[Stored entries]
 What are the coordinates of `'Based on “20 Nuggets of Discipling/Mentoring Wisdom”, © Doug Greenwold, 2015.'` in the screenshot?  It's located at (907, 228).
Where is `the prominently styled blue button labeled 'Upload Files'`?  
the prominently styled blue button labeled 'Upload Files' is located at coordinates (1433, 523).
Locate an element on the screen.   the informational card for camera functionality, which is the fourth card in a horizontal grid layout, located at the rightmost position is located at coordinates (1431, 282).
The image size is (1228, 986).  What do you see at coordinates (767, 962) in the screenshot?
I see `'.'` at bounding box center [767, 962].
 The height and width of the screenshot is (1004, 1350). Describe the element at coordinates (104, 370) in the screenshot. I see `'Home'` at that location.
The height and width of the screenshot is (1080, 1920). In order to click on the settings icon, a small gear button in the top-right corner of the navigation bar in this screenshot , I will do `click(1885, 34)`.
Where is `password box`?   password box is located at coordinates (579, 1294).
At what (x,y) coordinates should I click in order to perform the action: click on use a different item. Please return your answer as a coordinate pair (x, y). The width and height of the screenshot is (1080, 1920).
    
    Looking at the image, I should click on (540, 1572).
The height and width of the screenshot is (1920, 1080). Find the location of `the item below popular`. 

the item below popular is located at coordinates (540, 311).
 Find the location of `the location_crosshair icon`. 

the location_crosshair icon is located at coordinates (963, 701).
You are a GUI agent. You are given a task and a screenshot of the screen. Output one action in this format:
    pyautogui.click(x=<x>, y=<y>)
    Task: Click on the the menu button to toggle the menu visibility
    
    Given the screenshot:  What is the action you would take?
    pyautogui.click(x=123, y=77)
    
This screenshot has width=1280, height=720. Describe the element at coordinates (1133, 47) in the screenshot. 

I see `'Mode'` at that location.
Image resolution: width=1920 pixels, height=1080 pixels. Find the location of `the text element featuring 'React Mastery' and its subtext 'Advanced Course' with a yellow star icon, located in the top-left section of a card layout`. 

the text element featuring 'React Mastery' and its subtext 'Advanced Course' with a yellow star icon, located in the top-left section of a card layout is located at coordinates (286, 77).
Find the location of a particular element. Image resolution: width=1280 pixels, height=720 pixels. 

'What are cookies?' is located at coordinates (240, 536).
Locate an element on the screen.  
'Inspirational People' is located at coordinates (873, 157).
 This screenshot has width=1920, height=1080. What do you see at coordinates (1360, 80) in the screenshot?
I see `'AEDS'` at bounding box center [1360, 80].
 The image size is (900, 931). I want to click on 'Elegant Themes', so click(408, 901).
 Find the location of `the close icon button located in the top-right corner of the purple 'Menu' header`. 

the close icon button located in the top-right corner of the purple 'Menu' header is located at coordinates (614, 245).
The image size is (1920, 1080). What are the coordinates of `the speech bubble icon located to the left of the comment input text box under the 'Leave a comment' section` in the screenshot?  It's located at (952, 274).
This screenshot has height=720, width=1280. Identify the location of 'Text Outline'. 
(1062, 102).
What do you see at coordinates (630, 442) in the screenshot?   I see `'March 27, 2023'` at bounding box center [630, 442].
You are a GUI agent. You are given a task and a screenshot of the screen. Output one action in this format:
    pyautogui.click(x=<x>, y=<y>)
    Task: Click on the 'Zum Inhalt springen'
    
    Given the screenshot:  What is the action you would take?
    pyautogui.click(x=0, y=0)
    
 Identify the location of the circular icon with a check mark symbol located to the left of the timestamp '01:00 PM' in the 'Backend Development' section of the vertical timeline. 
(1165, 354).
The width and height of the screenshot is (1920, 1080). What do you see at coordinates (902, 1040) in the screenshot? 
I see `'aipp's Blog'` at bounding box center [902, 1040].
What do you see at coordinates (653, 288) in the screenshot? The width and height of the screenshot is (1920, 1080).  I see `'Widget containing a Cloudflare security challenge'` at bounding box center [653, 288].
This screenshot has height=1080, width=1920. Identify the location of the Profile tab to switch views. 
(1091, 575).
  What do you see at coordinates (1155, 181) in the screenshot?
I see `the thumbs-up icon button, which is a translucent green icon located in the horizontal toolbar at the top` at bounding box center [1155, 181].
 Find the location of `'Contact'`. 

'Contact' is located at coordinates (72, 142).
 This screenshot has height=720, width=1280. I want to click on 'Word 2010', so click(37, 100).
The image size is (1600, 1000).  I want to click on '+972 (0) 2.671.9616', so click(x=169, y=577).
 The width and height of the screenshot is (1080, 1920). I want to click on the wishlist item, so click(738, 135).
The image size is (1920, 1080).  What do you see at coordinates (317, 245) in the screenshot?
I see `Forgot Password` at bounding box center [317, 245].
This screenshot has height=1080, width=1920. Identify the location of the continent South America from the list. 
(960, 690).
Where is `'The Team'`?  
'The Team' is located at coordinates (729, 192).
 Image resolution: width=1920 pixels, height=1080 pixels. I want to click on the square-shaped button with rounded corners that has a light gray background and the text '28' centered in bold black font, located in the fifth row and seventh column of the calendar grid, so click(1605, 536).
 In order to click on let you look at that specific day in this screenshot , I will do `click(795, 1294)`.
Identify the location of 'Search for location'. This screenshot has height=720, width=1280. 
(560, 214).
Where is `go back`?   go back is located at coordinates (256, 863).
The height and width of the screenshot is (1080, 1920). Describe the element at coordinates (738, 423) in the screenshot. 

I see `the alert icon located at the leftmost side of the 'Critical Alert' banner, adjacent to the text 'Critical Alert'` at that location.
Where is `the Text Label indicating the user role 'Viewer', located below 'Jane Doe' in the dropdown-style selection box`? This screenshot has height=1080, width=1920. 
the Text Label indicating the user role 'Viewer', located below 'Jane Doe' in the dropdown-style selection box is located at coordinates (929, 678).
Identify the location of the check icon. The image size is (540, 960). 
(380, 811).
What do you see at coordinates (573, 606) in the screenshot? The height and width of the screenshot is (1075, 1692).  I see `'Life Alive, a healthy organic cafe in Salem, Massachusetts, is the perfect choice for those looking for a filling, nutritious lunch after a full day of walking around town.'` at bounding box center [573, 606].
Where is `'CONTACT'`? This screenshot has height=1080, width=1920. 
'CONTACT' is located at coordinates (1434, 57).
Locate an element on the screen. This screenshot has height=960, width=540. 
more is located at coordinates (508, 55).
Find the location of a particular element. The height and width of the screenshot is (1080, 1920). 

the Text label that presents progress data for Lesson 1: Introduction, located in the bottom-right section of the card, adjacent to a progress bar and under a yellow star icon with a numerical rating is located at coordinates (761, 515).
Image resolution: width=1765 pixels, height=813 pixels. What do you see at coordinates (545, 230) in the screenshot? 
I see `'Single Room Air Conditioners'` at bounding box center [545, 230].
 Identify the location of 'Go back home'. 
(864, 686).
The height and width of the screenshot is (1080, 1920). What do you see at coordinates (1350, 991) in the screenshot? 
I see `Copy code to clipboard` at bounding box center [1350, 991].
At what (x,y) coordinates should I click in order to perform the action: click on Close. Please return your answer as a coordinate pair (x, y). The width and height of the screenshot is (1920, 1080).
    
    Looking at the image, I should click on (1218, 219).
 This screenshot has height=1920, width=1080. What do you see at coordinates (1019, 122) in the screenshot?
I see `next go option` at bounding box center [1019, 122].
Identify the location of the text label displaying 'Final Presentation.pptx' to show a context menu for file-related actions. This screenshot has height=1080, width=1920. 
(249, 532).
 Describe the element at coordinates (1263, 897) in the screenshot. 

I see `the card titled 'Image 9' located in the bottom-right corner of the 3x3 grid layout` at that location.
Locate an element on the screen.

What to do: Reproduce word for word the entries from the line containing "The height and width of the screenshot is (1080, 1920). What" through the last line of the entries, including both of those lines.

Solution to this problem:
The height and width of the screenshot is (1080, 1920). What do you see at coordinates (1350, 991) in the screenshot? 
I see `Copy code to clipboard` at bounding box center [1350, 991].
At what (x,y) coordinates should I click in order to perform the action: click on Close. Please return your answer as a coordinate pair (x, y). The width and height of the screenshot is (1920, 1080).
    
    Looking at the image, I should click on (1218, 219).
 This screenshot has height=1920, width=1080. What do you see at coordinates (1019, 122) in the screenshot?
I see `next go option` at bounding box center [1019, 122].
Identify the location of the text label displaying 'Final Presentation.pptx' to show a context menu for file-related actions. This screenshot has height=1080, width=1920. 
(249, 532).
 Describe the element at coordinates (1263, 897) in the screenshot. 

I see `the card titled 'Image 9' located in the bottom-right corner of the 3x3 grid layout` at that location.
Locate an element on the screen.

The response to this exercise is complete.